Exercise aim:
Could you print every record below exactly as it appears?

Given data:

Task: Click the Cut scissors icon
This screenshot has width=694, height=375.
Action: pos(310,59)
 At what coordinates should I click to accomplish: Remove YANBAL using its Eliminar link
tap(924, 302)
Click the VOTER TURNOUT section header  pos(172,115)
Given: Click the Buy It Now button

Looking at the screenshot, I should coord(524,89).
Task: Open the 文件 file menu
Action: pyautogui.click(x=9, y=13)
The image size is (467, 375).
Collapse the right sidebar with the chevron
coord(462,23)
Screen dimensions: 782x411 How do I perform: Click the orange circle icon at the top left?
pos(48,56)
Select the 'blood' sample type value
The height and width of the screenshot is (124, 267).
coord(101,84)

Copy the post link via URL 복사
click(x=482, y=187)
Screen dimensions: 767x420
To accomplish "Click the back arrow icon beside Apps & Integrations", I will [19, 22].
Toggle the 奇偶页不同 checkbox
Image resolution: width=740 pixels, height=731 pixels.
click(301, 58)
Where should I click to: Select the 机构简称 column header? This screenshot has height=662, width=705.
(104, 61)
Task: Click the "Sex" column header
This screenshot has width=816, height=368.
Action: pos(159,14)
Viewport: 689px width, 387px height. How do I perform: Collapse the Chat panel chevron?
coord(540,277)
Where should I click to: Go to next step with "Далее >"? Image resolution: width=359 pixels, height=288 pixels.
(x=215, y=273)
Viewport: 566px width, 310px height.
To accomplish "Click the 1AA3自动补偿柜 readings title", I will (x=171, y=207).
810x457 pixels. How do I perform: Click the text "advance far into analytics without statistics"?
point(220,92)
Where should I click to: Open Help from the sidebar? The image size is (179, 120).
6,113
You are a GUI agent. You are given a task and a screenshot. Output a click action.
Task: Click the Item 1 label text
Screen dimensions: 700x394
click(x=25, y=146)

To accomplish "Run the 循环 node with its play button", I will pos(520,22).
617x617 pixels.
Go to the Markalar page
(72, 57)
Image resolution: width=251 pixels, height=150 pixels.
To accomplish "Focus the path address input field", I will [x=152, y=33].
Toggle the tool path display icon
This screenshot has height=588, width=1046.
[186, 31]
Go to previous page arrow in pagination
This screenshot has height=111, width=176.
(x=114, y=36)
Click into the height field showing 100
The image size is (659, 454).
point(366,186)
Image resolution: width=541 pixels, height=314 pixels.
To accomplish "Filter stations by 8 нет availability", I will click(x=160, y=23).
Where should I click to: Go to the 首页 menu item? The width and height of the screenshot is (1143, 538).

Answer box:
Task: Click the Cut scissors icon
This screenshot has width=694, height=375.
Action: pos(310,59)
 At what coordinates should I click to accomplish: Remove YANBAL using its Eliminar link
tap(924, 302)
Click the VOTER TURNOUT section header  pos(172,115)
Given: Click the Buy It Now button

Looking at the screenshot, I should coord(524,89).
Task: Open the 文件 file menu
Action: pyautogui.click(x=9, y=13)
The image size is (467, 375).
Collapse the right sidebar with the chevron
coord(462,23)
Screen dimensions: 782x411 How do I perform: Click the orange circle icon at the top left?
pos(48,56)
Select the 'blood' sample type value
The height and width of the screenshot is (124, 267).
coord(101,84)

Copy the post link via URL 복사
click(x=482, y=187)
Screen dimensions: 767x420
To accomplish "Click the back arrow icon beside Apps & Integrations", I will [19, 22].
Toggle the 奇偶页不同 checkbox
Image resolution: width=740 pixels, height=731 pixels.
click(301, 58)
Where should I click to: Select the 机构简称 column header? This screenshot has height=662, width=705.
(104, 61)
Task: Click the "Sex" column header
This screenshot has width=816, height=368.
Action: pos(159,14)
Viewport: 689px width, 387px height. How do I perform: Collapse the Chat panel chevron?
coord(540,277)
Where should I click to: Go to next step with "Далее >"? Image resolution: width=359 pixels, height=288 pixels.
(x=215, y=273)
Viewport: 566px width, 310px height.
To accomplish "Click the 1AA3自动补偿柜 readings title", I will (x=171, y=207).
810x457 pixels. How do I perform: Click the text "advance far into analytics without statistics"?
point(220,92)
Where should I click to: Open Help from the sidebar? The image size is (179, 120).
6,113
You are a GUI agent. You are given a task and a screenshot. Output a click action.
Task: Click the Item 1 label text
Screen dimensions: 700x394
click(x=25, y=146)

To accomplish "Run the 循环 node with its play button", I will pos(520,22).
617x617 pixels.
Go to the Markalar page
(72, 57)
Image resolution: width=251 pixels, height=150 pixels.
To accomplish "Focus the path address input field", I will [x=152, y=33].
Toggle the tool path display icon
This screenshot has height=588, width=1046.
[186, 31]
Go to previous page arrow in pagination
This screenshot has height=111, width=176.
(x=114, y=36)
Click into the height field showing 100
The image size is (659, 454).
point(366,186)
Image resolution: width=541 pixels, height=314 pixels.
To accomplish "Filter stations by 8 нет availability", I will click(x=160, y=23).
Where should I click to: Go to the 首页 menu item? The width and height of the screenshot is (1143, 538).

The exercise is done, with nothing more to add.